This has not been the best of times for older, white women in the United States. First, there was a not particularly thoughtful New York Times article on self-described despiser of white boomer women Jamie Loftus. Then came word that the Art Institute of Chicago, in an effort to create a diverse staff more reflective of the city in which it’s located, is doing away with its volunteer docents, who are, yes, mostly older, white women.
Instead, a letter sent to the 82 docents noted, the museum would phase in a new program mixing paid educators and volunteers “in a way that allows community members of all income levels to participate, responds to issues of class and income equity, and does not require financial flexibility to participate.”
Let me translate this for you: Museum officials, fearing they would be declared irrelevant, had to find someone else to appear so.
Look, every institution should reflect its populace. Chicago’s population is 33% Black and 29% Hispanic or Latino, so institutional staffing should reflect this. But you don’t throw out the baby with the bathwater. Why not a program called “Training the Next Generation” in which docents are paired with junior docents who can then eventually take over some of the guided tours and other educational activities?
This, of course, is only partly about the racial makeup of museum staffs. What it’s really about is power — who has it and who wants it. Older, white women are perceived as having derived their power, status and money for years from those who oppressed others. (That would be older, white men.) And there is some truth to this. But there are many more older, white women who used whatever power they had on the frontlines of the social justice movements the last 50 years. Where would breast cancer awareness be without older, white women? Where would AIDS research be?
There seems to be a certain resentment of older white women’s “financial flexibility to participate” to borrow from the doublespeak of the dismissal letter. Apparently, it’s part of what drives Loftus, although the article on her did not make clear why she thinks white boomer women should be despised and what it is her mother doesn’t “get.” But if older, white women have a certain discretionary income that enables them to become docents, they’ve worked for it for more than 30, 40, 50 years. No one handed anything to these women, who for years couldn’t get a credit card, a bank loan or a mortgage without a man co-signing for it.
It takes time to gain rights and opportunities, acquire an education, build a career, marry and raise a family, create a home and a stock portfolio. But time is the great enemy of America, a most adolescent country that wants everything now. And it’s the great enemy of many members of the 30-year-old Loftus’ generation, who are no sooner on the job than they’re complaining that “it’s not working for me” and “this wasn’t what I was hired to do,.” (It doesn’t help that the internet, their vehicle of choice, is only about the moment.,) Loftus talks about the entitlement of white boomer women, but who’s more entitled than people who aren’t willing to put in the time and effort to succeed? Along with great communications skills, especially writing skills, many of her generation lack persistence.
Persistence is a quality older, white women have in abundance. Without it, they would never have pushed society to the point where young women have the luxury to declare their older counterparts obsolete.
But what I really fear is not being a dinosaur but that this so-called kind of “woke” behavior is the very type that enables conservatives to stereotype liberals as politically correct airheads. Already conservatives across the spectrum, from Alex Jones to The Wall Street Journal, have denounced the Art Institute’s decision. If the cons gain the upper hand in the midterms or — God forbid — in the 2024 presidential election, what do you think will happen to voting rights in America? There are going to be bigger problems than the face of docents at a museum.
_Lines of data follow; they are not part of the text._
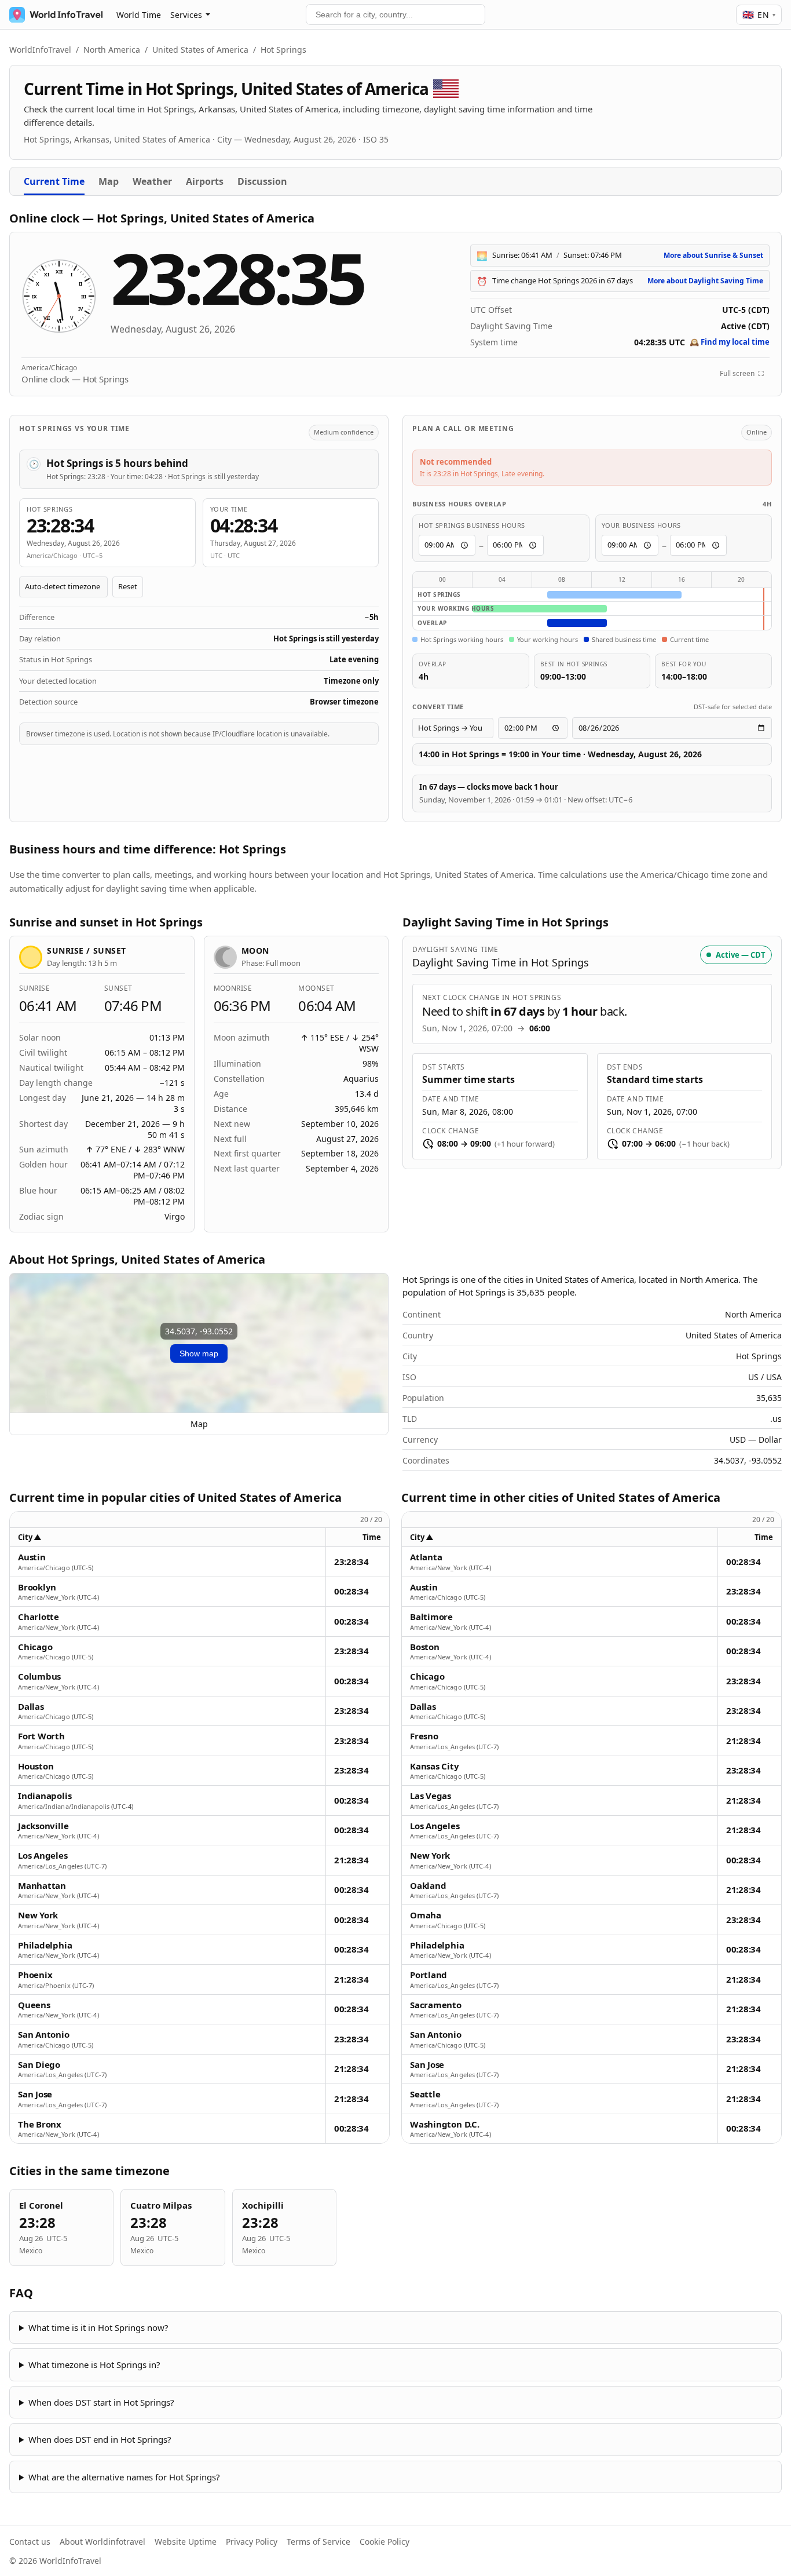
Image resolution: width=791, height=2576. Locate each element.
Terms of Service (318, 2541)
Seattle (425, 2094)
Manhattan (42, 1885)
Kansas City (434, 1766)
But back to that face. Recently, an older, white woman approached me and my friend as we sat by the Three Graces Fountain at the New York Botanical Garden. She identified herself as a docent there, albeit one furloughed by the pandemic, and asked if we wanted to hear the story of how the fountain came to be there. I’ve covered culture in New York for so long — 41 years — that I could lead the tours at most institutions. And frankly, I was more interested in lunch by that point than what she had to say.
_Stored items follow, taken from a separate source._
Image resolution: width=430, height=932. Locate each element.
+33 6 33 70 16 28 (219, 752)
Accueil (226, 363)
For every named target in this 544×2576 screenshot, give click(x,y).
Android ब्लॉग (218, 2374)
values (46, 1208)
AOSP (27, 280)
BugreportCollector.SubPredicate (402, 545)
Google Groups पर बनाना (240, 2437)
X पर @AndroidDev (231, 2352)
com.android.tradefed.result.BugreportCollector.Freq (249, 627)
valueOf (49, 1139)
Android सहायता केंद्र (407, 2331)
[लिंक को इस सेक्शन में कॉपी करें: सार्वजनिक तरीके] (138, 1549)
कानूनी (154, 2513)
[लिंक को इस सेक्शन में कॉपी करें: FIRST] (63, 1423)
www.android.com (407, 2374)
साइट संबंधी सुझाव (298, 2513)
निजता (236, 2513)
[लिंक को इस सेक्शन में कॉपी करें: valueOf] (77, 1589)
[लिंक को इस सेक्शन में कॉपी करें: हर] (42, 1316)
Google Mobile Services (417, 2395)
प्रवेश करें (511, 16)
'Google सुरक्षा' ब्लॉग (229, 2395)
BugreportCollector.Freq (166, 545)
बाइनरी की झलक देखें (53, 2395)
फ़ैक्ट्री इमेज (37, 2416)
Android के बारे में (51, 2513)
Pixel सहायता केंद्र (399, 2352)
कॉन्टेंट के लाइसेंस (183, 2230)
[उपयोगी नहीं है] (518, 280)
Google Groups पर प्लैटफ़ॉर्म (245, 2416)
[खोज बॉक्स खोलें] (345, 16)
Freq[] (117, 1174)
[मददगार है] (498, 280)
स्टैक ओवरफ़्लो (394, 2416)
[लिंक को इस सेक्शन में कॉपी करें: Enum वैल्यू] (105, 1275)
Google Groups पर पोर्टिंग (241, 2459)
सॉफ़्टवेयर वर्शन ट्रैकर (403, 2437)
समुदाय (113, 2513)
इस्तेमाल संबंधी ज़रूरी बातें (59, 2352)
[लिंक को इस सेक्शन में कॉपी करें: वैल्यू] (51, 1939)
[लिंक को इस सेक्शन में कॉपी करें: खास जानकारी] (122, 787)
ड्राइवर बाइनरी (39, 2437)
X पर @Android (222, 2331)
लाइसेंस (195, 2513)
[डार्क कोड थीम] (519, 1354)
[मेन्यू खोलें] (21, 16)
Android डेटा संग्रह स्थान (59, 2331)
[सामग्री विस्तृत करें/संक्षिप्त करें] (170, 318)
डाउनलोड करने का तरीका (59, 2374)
But we said “yes,” in part to be polite. As she talked, what struck me the most was not what she said but the passion with which she said it. She had a hunger to impart not just information but knowledge, to reach out and connect and touch others. Maybe she was lonely. Maybe she was a rich woman with time to fill. Maybe she just adored the garden and wanted others to love it, too.
I think anyone with that kind of knowledge and passion — regardless of race, creed, ethnicity, sexual orientation or gender identity — should be allowed to share them.